At least, that’s the plan. Scott Scarborough, Akron's president, began laying the groundwork during a speech to the university in October. He wants the university to develop a national presence with an international reach, potentially through a network of satellite campuses.

But the idea concerned many Akron faithful: How can the University of Akron, only the fifth-largest public university in Ohio, have cross-country aspirations?

“It feels uncomfortable at the moment,” Scarborough told the crowd, “because we are making a transition in character.”

In the months since the speech, Scarborough has done little to elaborate on his plans. He is in talks with outside companies, but university officials refuse to go into detail, citing nondisclosure agreements in declining to provide anything more than a short written statement for this article.

But Scarborough has left clues. In an interview with The Devil Strip, a local magazine, he said the university is in talks with Higher Education Partners, a for-profit company that could help the university create a network of satellite campuses. Higher Education Partners did not respond to requests for comment.

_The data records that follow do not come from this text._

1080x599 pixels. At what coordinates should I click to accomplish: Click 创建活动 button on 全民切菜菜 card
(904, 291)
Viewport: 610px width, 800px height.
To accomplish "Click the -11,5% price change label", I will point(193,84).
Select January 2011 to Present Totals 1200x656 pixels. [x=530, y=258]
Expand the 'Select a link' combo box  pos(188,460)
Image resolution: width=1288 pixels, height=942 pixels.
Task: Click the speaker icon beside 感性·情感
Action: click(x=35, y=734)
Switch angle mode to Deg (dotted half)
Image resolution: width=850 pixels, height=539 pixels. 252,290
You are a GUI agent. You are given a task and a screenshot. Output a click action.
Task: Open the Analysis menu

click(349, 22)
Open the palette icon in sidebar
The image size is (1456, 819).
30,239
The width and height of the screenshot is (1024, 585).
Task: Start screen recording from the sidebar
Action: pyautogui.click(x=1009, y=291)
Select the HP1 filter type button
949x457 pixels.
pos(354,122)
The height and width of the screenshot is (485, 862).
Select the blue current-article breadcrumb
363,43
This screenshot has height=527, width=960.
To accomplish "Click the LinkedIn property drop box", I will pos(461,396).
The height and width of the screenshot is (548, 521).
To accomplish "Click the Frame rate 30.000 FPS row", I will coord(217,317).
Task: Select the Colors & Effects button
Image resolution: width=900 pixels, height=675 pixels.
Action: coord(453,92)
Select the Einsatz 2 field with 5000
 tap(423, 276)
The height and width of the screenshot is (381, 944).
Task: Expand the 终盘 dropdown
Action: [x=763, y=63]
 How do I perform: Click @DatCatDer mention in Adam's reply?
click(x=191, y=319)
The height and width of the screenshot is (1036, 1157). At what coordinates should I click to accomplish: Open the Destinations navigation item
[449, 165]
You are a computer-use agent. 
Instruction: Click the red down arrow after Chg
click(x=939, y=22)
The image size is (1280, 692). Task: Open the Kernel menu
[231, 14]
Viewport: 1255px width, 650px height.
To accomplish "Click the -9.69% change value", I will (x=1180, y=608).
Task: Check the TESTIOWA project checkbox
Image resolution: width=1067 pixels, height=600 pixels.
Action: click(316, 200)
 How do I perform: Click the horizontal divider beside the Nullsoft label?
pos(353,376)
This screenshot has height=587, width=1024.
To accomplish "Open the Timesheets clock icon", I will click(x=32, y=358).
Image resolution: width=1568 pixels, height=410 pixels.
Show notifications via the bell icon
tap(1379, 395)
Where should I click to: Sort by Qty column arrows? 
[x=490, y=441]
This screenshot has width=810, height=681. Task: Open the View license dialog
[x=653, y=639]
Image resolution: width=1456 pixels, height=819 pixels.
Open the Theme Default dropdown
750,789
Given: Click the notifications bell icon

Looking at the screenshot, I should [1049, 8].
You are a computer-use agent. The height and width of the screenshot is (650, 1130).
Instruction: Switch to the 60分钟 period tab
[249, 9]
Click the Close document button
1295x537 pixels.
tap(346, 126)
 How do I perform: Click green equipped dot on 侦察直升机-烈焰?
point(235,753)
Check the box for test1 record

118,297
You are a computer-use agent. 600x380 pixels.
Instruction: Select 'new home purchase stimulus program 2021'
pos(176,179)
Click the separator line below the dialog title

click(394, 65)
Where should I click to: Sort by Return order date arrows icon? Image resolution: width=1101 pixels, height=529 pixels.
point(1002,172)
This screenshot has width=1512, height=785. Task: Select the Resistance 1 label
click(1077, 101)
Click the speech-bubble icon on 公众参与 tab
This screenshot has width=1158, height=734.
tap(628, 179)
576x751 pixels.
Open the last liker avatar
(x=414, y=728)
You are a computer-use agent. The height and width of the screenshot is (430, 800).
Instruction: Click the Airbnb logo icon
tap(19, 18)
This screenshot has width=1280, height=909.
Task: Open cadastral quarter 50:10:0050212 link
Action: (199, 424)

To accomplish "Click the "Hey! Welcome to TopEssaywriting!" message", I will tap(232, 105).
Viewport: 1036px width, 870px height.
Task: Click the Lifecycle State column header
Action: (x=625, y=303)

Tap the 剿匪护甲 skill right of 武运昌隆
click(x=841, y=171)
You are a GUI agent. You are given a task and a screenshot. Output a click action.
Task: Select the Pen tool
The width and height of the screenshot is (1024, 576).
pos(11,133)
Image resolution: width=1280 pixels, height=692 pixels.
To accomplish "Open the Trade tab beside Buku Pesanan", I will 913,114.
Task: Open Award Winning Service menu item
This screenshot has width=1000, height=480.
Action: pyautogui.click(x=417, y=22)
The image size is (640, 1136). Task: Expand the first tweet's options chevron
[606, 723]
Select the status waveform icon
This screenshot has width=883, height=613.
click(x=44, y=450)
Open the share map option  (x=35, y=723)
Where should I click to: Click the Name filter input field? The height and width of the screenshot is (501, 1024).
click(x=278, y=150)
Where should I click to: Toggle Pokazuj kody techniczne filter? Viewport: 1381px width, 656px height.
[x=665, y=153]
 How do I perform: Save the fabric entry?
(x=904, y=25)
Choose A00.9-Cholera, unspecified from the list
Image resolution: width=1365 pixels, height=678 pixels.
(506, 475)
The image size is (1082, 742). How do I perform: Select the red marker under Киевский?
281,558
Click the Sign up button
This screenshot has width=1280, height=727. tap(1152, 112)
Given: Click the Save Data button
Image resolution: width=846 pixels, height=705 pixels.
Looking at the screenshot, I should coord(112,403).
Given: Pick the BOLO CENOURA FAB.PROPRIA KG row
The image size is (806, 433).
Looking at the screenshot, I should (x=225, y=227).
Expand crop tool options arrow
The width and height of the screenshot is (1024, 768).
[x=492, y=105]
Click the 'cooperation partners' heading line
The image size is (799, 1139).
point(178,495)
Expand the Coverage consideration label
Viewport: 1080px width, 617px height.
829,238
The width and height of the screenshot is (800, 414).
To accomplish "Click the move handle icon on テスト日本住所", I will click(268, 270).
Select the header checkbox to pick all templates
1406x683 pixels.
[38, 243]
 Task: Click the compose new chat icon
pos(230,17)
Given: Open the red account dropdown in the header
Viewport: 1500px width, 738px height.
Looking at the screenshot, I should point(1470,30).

The magazine also cited speculation that the university aims to take over campuses owned by ITT Tech, a for-profit chain recently charged with fraud (though ITT Tech "vehemently disagrees" with the charges). 

"We do not respond to rumors about our business or comment on business transactions that we may or may not be contemplating," Nicole Elam, an ITT Tech spokeswoman, wrote in a statement. "That said, as with most organizations and as a normal part of our operations, we regularly explore opportunities that we believe could benefit our organization. However, we have nothing to report today on that front."

The university also declined to comment on the partnerships. “The University of Akron is always looking for ways to expand our services and offerings to help even more people reach their educational and life goals,” said Lawrence J. Burns, the university’s vice president of advancement, in a statement. “Some conversations are initiated by the university; others come from outside parties.”

The process strikes many as too secretive. The lack of transparency, combined with other controversies in Scarborough's tumultuous presidency to date, has done little to allay skepticism about the idea.

The envisioned expansion comes at a tough time for the University of Akron. When the university announced over 200 job cuts over the summer, protesters seized on a $1 million renovation of the president’s house. A $500 olive jar, purchased during the renovations, became a symbol of campus discontent. Earlier this month, the Faculty Senate voted no confidence in Scarborough, and advocacy groups are running full-page ads in local papers calling for his resignation.

‘I Can’t Think of a Precedent for This’

Higher Education Partners spun off from the Princeton Review in 2011. It is a small company that typically deals with community colleges, providing start-up capital and maintenance for new facilities in return for revenue that comes from the new services.

ITT Tech is a for-profit chain with over 100 locations across the country. If the university were to take over some of those campuses, the idea goes, they would be instrumental in the university’s expansion.

But regardless of which companies Akron partners with, Scarborough is determined to expand the university's reach. And in the midst of a budget shortfall and deep cuts to university services, he hopes a nationwide expansion will help bring the university out of financial distress.

Akron is struggling. Enrollments are going down every year, and Ohio spends 23 percent less per student than before the recession. Over the summer, the university announced its plan to reduce expenses by $40 million and raise undergraduate fees and graduate tuition by $10 million.

And while the main campus is valuable, Scarborough said in his October speech, it's also the most expensive part of the university's operation. “We’ve got to continue to develop this satellite campus structure, because that provides some of the resources necessary to pay for the higher cost structure on the main campus.”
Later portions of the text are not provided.